When the Bush administration embarked on its campaign to change Social Security, it made two big assumptions about public attitudes toward the program. Each was logical, defensible and wrong.
The first was that middle-aged workers and retirees could be bought off by exemption. If you were born before 1950, President Bush would say on the stump, you will not be affected by any of my changes and you will get your full benefits. The message was that the 55-and-ups were home free and had no reason to object to what happened to anyone else.
The second assumption was that younger workers would be fine with having personal private investment accounts substituted for full retirement benefits. The thinking here was that young people did not really believe in Social Security, anyway. They knew they paid taxes for something called FICA but they often told pollsters they did not expect the system to be around to pay off for them.
But once the debate over private accounts got rolling, these two groups did not fall in line according to plan. Instead, the older workers proved more resistant to the partial-privatization idea than any other age group. Polls show younger workers are more receptive than their elders, but not by as much as the White House might have hoped.
It's not entirely clear why these targeted groups have been so hard to win over. But it is not hard to find clues to their thinking in the polling data and the endless media interviews from the past several months.
Older workers are, of course, Social Security's most natural supporters. They are in or nearing their payback years. It's possible that this alone makes them uneasy with any proposed changes. If Washington can suddenly step in with a 1950 cutoff date, what's to stop Washington from coming back later and setting the date somewhere else? If benefits are on the chopping block for younger people now, what's to keep the same from happening for older people?
It is also possible that many older workers are thinking of someone other than themselves when they tell pollsters they like Social Security the way it is. Maybe they think what's been good for them would be good for the coming generations too.
But what about those younger people? If they have no more faith in Social Security than in the tooth fairy, as has often been said, they should be relieved to get a chance to take their own risks with their own money. Many of them are; but at least as many young workers remain at least as skeptical about the financial markets.
Given that fewer private companies are providing defined benefit retirement plans, preferring to contribute to their employee 401(k) plans, an ever-growing proportion of well-paid Americans is already invested in today's private markets. These workers hope to reap far more from these investments than they receive from Social Security. But even for this fortunate class, the Social Security benefit has value as an income underpinning and a hedge.
So now, with its campaign foundering in public disapproval, the White House needs to revisit its assumptions, revise its strategy and see what may still be salvaged.
The White House started with two broad goals. It wanted to address the coming shortfall in Social Security funding, which begins sometime after 2040. But at least equally important was the goal of shifting from an all-public, pay-as-you-go system to a hybrid in which the FICA tax on employees could be partially invested privately for their personal benefit (and at their own personal risk).
The bitter medicine of benefit reductions would be sweetened by the prospect of bigger profits in private investment. The oldsters got the security of the original benefit, the young got a chance to do better. But neither seemed quite satisfied with its end of the bargain. And the folks in between were as disgruntled as the White House always expected them to be.
At this point, the White House needs a radical course correction. So why not turn the original assumptions on their head?
Even President Bush has signed on for the idea of "means testing," which would ask those who need Social Security less to be happy with less Social Security. So why not take this a step further and say you're going to ask everyone to make at least a nominal contribution to fixing the long-term solvency problem?
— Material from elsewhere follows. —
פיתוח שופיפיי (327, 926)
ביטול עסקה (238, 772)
This could be accomplished by accelerating the rate by which the system now raises the cap on earnings subject to Social Security tax. The cap this year is $90,000. It could easily rise faster than it does now, substantially easing the fund's eventual solvency problem.
The same sort of reasoning can be applied to benefits, and it would not even be necessary to shift the benefit calculation from wages (where it is now) to prices (as the president has proposed for better paid workers). All you need is a simple sliding scale that reduces the benefits according to such variables as age and overall taxable income.
Instead of trying to convince older workers and retirees they will be held harmless, why not be up front? Why not ask them to contribute something to preserve the program they support so strongly for themselves so it can be there for their children and grandchildren?
Instead of trying to persuade the young they will all be rich thanks to the ever-bountiful markets, why not tell them directly that they will be receiving a little less in Social Security than their forebears for the sake of keeping the system solvent going forward?
Private accounts could still be added alongside the system, as was envisioned in the 1990s, using additional investment funds that workers voluntarily devote to them. Call it a government-sponsored 401(k), if you like, with the investments subject to each worker's control. This would provide additional savings in the economy and give privatization advocates a chance to demonstrate how much better their approach could be.
This candor-based proposal shows no sense of political savvy -- not even an attempt at it. That is precisely what would set it apart and give it a chance. Why not at least try to sell a real solvency plan on the basis of pain that is truly shared? No one escapes some loss, but no one bears the brunt. And the nasty surprise comes at the start, not later on.
Being honest isn't always enough to close a sale, but it's usually enough to get people's attention. And in Washington, it can be easier to move people once you've knocked them off balance.